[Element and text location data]
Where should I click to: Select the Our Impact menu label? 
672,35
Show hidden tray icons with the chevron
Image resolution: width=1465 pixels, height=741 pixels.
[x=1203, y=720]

*THE TASK*
Copy the lines above word for word.

*REPLY*
Where should I click to: Select the Our Impact menu label? 
672,35
Show hidden tray icons with the chevron
Image resolution: width=1465 pixels, height=741 pixels.
[x=1203, y=720]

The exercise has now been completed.